▶ **課題**:
次の1.〜3.の記述が学習テキストの内容と合っているかを判断してください。それぞれ「はい」か「いいえ」で答え、決め手となる学習テキストの語句をそのまま引用すること。
1. クラウドファンディングは、個人から小口の金銭的支援を集める手法である。
2. 筆者は、インターネットを社会的インフラだと考えている。
3. コロナ禍では、クラウドファンディングを通じた支援が減少した。

▶ **学習テキスト**:
+++++

デジタル社会に必要なのは、リアルなつながりの場だ

エリック・クリネンバーグ

エリック・クリネンバーグ

新型コロナウイルスの感染拡大によって、私たちはいかに自分たちが脆弱であるかを実感し、不安や痛みを共有した。それにより、私たちにとって価値があるサービスや、支援を必要とする人々に対してより強い共感の心をもてるようになったのではないだろうか。

クラウドファンディングは個人から小口の金銭的支援を集める手法だが、一人ひとりの金額は少額でも、集まれば大きな力になる。コロナ禍でクラウドファンディングを通じた支援が増加したのは、社会を象徴する動きだった。

しかし、あくまでもインターネットはコミュニケーションのインフラであると私は考えている。もちろんデジタル社会のおかげで、今回のようなパンデミックでも私たちは仕事を続けることができたし、教育現場では授業を再開することもできた。オンラインで肉親に会うこともできた。

しかし、私たちにとって真のソーシャル・キャピタル(社会関係資本)を構築するためには、実際に会ってお互いにつながりをもつことができる社会的インフラ(ソーシャル・キャピタルを築く場所)が必要なのである。

その証拠に、例えば現在の何十倍もの強毒性をもつコロナウイルスが再び世界で猛威を振るい、あと一年自宅で過ごさなければいけないとしたら、私たちは耐えることができるだろうか。

+++++

▶ **参考資料**:
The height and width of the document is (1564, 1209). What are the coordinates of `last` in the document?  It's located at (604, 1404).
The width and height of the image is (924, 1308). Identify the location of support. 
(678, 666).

+++++

▶ **結果は以下**:
1. はい 「クラウドファンディングは個人から小口の金銭的支援を集める手法だが」
2. いいえ 「あくまでもインターネットはコミュニケーションのインフラであると私は考えている」
3. いいえ 「コロナ禍でクラウドファンディングを通じた支援が増加したのは」